=== Stored data ===

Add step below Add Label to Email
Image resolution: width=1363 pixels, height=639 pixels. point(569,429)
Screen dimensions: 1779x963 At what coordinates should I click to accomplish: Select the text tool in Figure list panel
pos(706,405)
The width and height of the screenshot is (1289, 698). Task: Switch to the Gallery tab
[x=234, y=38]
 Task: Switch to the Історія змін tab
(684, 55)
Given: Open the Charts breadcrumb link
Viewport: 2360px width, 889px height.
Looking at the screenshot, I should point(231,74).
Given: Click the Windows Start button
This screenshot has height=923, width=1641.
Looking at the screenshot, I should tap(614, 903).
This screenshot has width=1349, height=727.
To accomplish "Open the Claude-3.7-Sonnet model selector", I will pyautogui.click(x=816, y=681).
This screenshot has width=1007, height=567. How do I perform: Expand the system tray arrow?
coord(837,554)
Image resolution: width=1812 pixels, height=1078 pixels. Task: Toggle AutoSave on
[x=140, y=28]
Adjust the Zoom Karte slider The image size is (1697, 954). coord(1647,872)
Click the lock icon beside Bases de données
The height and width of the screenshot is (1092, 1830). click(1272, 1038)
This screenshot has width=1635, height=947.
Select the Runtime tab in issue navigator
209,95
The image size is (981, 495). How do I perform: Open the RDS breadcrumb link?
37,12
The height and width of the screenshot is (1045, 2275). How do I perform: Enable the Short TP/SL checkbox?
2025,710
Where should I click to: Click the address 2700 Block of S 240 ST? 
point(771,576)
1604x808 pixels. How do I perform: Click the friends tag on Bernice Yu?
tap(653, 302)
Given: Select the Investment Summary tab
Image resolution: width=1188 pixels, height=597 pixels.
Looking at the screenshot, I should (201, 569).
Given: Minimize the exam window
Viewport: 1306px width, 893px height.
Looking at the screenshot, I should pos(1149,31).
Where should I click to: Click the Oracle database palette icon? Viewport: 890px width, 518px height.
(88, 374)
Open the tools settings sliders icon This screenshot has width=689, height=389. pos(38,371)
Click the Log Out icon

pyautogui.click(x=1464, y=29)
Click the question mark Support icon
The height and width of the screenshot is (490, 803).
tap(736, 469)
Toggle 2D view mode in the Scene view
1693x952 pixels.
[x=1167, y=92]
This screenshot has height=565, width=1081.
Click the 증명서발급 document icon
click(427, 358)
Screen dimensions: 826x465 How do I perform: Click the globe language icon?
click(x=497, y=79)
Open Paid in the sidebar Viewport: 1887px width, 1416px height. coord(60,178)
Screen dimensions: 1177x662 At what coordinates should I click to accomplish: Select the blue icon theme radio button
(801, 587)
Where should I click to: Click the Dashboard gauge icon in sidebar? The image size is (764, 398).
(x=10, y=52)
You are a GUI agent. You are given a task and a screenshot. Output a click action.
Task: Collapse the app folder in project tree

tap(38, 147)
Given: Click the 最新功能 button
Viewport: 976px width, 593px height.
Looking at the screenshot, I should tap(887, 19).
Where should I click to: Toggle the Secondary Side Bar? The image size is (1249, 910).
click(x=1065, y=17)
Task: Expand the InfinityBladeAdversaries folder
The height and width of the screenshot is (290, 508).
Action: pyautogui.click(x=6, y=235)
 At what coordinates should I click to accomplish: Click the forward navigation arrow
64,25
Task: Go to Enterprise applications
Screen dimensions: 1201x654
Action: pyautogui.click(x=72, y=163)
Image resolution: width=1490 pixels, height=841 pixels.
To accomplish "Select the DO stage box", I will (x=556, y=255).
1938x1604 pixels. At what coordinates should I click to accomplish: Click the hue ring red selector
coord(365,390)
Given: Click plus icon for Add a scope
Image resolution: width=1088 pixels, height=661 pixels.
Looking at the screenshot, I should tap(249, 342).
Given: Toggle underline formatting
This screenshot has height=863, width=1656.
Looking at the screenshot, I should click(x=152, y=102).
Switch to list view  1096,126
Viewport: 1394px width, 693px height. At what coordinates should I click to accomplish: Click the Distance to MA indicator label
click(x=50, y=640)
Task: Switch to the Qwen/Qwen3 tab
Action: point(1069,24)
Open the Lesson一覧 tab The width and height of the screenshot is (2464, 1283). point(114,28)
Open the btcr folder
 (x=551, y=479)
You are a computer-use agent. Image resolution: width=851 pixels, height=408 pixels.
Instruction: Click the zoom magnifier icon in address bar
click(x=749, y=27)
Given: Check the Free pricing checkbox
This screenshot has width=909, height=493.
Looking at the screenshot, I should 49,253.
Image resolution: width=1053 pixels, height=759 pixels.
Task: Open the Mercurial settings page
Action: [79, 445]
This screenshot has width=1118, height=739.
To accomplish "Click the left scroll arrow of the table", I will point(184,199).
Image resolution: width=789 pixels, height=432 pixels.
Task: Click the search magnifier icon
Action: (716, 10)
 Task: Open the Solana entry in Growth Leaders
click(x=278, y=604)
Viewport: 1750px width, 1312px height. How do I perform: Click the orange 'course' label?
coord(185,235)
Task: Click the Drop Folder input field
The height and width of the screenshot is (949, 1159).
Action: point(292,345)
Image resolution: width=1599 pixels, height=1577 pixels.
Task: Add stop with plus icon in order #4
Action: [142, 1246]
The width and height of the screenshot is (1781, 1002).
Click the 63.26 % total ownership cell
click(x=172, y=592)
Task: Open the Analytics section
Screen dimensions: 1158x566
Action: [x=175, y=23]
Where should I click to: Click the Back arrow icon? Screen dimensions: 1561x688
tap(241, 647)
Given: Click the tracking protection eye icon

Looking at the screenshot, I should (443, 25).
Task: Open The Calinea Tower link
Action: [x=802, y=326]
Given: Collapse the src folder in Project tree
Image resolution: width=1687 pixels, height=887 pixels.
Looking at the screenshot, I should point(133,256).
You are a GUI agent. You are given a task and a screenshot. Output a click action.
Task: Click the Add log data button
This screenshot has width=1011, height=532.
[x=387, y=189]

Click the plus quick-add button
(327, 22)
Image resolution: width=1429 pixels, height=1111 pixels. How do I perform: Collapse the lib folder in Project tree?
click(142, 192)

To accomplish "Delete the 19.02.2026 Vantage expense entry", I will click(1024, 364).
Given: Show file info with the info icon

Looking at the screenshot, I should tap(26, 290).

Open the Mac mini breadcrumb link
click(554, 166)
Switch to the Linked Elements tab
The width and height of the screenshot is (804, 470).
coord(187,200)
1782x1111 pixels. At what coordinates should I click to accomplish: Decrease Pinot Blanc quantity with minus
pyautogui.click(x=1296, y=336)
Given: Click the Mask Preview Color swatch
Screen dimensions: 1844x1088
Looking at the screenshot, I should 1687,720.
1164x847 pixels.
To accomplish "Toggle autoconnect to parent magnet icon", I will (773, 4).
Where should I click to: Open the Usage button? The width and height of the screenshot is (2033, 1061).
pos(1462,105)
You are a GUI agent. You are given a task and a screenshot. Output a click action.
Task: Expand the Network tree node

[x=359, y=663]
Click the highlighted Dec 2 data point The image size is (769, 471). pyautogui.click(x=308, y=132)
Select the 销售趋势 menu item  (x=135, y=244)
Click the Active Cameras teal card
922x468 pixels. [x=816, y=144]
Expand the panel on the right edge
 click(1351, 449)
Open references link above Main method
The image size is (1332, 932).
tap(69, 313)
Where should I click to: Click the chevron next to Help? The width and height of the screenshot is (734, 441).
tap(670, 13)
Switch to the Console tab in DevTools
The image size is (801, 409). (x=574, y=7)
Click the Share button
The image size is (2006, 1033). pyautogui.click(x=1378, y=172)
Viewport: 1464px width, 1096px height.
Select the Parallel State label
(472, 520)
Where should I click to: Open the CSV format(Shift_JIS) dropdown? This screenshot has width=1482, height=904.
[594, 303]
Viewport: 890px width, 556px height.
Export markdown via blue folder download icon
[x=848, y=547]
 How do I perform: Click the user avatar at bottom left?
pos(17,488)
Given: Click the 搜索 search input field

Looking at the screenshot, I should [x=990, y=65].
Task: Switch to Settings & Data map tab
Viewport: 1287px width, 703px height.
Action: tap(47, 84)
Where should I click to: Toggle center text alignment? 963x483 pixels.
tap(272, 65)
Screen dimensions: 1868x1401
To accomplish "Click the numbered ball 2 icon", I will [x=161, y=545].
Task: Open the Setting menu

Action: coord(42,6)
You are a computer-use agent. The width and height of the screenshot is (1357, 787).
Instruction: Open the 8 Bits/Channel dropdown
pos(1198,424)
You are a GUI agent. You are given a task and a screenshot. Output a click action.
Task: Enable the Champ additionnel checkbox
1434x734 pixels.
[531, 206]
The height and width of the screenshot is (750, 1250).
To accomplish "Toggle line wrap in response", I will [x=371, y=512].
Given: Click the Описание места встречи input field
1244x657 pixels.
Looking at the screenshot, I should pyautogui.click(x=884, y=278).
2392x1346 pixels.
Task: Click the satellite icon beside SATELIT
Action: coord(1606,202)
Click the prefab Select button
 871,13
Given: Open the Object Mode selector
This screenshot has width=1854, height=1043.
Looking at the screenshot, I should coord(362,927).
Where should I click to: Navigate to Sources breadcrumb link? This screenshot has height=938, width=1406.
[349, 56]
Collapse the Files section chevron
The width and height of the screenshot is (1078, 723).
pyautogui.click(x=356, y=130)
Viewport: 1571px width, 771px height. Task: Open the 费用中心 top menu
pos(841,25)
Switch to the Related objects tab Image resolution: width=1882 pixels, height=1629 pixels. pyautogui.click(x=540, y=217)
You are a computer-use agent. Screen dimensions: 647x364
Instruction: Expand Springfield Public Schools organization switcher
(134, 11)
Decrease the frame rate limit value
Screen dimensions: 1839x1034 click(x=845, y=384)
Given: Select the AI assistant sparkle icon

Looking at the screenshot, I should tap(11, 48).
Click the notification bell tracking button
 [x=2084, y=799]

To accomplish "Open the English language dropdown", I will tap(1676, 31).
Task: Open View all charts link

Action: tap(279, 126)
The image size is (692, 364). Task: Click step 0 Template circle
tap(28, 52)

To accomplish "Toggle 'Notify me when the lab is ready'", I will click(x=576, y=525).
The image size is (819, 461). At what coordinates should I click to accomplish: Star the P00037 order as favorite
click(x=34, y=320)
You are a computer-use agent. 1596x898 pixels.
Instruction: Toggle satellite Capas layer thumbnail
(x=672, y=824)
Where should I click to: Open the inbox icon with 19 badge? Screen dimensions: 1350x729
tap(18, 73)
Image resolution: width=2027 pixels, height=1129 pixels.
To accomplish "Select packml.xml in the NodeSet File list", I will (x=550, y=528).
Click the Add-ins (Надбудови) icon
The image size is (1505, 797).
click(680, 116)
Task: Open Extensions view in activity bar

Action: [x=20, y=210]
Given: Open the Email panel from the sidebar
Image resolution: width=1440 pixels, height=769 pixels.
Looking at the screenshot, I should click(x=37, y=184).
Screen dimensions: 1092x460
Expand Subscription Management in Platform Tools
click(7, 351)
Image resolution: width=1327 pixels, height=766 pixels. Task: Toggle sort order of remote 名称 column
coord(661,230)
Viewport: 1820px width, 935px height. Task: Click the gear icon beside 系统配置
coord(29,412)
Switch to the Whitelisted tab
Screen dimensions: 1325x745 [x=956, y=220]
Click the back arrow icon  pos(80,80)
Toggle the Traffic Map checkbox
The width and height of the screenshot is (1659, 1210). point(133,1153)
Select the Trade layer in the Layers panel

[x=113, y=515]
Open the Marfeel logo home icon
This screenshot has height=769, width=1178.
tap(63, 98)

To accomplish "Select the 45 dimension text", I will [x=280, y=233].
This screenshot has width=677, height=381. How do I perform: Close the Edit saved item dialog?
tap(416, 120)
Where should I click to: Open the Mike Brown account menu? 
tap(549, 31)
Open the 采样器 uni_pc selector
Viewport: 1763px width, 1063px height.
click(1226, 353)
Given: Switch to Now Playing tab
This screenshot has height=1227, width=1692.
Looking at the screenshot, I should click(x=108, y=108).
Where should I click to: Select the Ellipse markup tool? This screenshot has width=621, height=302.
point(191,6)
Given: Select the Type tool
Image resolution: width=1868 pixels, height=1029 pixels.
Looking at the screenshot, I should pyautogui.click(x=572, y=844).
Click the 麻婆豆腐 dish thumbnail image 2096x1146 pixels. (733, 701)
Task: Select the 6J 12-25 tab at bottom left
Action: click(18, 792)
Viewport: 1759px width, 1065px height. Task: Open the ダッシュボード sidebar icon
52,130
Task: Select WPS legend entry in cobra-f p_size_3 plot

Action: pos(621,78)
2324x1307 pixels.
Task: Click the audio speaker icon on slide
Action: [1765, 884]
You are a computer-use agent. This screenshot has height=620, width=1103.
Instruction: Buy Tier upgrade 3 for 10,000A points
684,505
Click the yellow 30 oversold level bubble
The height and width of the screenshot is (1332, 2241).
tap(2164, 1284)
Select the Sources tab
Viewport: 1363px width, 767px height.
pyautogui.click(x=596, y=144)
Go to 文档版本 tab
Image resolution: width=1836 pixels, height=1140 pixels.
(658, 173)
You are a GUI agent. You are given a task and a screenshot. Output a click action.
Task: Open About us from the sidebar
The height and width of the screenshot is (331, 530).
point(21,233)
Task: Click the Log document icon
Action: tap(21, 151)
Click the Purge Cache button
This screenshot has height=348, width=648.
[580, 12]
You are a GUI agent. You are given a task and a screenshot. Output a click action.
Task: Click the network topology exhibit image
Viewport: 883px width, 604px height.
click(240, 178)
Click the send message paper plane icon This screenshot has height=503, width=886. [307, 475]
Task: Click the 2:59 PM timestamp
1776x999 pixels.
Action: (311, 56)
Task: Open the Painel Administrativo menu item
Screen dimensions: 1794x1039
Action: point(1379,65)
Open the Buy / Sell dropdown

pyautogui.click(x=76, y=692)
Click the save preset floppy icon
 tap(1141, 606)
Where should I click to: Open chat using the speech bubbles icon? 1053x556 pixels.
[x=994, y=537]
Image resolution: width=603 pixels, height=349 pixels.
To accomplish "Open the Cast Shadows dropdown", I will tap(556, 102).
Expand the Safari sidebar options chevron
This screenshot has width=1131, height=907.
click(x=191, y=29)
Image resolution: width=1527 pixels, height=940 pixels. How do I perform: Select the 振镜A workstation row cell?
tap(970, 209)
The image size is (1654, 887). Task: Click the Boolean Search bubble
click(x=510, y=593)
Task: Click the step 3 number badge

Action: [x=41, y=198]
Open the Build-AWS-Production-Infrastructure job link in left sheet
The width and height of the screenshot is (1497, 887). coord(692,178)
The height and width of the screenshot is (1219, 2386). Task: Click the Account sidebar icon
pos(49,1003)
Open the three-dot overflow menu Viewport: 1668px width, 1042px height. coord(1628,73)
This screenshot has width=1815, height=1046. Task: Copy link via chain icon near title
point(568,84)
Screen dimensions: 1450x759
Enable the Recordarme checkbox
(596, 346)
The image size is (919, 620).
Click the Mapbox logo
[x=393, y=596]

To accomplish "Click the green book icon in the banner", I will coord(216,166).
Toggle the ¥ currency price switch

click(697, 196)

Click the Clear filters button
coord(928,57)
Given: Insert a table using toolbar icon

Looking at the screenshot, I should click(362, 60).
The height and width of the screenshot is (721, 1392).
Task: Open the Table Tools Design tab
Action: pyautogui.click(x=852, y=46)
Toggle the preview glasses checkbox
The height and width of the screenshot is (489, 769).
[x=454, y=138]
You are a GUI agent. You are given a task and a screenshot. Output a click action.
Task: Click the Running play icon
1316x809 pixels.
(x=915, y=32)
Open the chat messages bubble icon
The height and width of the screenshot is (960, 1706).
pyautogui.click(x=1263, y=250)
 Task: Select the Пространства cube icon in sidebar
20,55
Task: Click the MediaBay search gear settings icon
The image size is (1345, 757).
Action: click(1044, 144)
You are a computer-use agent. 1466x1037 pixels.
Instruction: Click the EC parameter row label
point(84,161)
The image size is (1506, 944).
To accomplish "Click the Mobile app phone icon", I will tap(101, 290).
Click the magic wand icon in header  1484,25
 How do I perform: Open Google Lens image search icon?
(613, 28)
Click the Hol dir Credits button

===

■ What is expected:
What you give back must be the stretch above, starting at the line with "Given: Check the Free pricing checkbox" and ending at the line with "This screenshot has width=1118, height=739.", copied exactly.

■ Exercise answer:
Given: Check the Free pricing checkbox
This screenshot has width=909, height=493.
Looking at the screenshot, I should 49,253.
Image resolution: width=1053 pixels, height=759 pixels.
Task: Open the Mercurial settings page
Action: [79, 445]
This screenshot has width=1118, height=739.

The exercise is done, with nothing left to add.